Formaldehyde Densitometry of Starburst Galaxies: Density-Independent Global Star Formation

TL;DR

This study extends formaldehyde densitometry to 56 starburst galaxies, revealing consistent dense gas densities and suggesting that star formation is not driven by higher average densities in luminous galaxies.

Contribution

It provides new measurements of spatial densities in starburst galaxies using formaldehyde transitions, showing density independence in star formation relations.

Findings

Dense gas densities range from 10^4.5 to 10^5.5 cm^-3.

H2CO traces a denser, more compact component than HCN.

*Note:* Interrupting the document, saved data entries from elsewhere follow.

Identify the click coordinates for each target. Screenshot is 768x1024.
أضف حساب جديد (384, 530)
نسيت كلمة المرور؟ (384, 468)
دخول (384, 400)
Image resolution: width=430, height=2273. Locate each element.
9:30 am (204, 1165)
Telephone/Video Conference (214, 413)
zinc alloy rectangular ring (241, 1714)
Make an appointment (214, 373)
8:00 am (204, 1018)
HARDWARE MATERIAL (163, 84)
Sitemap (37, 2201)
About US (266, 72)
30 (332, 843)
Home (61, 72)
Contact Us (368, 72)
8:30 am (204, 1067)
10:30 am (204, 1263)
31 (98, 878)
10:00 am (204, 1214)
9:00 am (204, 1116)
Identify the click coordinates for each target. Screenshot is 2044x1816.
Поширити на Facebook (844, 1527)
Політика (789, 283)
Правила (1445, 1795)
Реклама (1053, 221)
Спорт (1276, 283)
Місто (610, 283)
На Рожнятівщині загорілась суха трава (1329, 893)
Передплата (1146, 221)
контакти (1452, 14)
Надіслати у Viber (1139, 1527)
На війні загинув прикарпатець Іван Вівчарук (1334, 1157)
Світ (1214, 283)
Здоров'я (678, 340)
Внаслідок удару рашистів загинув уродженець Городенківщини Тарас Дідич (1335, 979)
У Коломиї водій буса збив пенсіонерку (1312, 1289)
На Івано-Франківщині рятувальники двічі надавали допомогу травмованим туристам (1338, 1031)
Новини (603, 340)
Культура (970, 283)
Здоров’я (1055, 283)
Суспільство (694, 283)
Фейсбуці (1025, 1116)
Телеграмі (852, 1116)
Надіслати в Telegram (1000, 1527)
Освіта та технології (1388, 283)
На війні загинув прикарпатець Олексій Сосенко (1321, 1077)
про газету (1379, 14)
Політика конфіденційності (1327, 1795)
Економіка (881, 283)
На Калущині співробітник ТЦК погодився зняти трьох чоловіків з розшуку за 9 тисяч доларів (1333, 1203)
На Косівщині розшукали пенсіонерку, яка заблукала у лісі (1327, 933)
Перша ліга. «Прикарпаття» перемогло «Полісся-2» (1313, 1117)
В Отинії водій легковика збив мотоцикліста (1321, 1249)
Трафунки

Star formation rate correlates with dense gas mass, independent of density.

Abstract

Accurate techniques which allow for the derivation of the spatial density in star formation regions are rare. A technique which has found application for the derivation of spatial densities in Galactic star formation regions utilizes the density-sensitive properties of the K-doublet transitions of formaldehyde (H2CO). In this paper, we present an extension of our survey of the formaldehyde 1(10)-1(11) (lambda = 6.2 cm) and 2(11)-2(12) (lambda = 2.1 cm) K-doublet transitions of H2CO in a sample of 56 starburst systems (Mangum etal. 2008). We have extended the number of galaxies in which both transitions have been detected from 5 to 13. We have improved our spatial density measurements by incorporating kinetic temperatures based upon NH3 measurements of 11 of the galaxies with a total of 14 velocity components in our sample (Mangum etal. 2013). Our spatial density measurements lie in a relatively narrow range of from 10^(4.5) to 10^(5.5) cm^(-3). This implies that the Schmidt-Kennicutt relation between L_(IR) and M_(dense): (1) Is an indication of the dense gas mass reservoir available to form stars, and (2) Is not directly dependent upon a higher average density driving the star formation process in the most luminous starburst galaxies. We have also used our H2CO measurements to derive two separate measures of the dense gas mass which are generally smaller, in many cases by a factor of 10^2-10^3, than those derived using HCN. This disparity suggests that H2CO traces a denser, more compact, component of the giant molecular clouds in our starburst galaxy sample. We also report measurements of the rotationally-excited lambda = 6.3 cm 2P_(1/2) J=1/2 state of OH and the H111alpha radio recombination line taken concurrently with our H2CO 1(10)-1(11) measurements.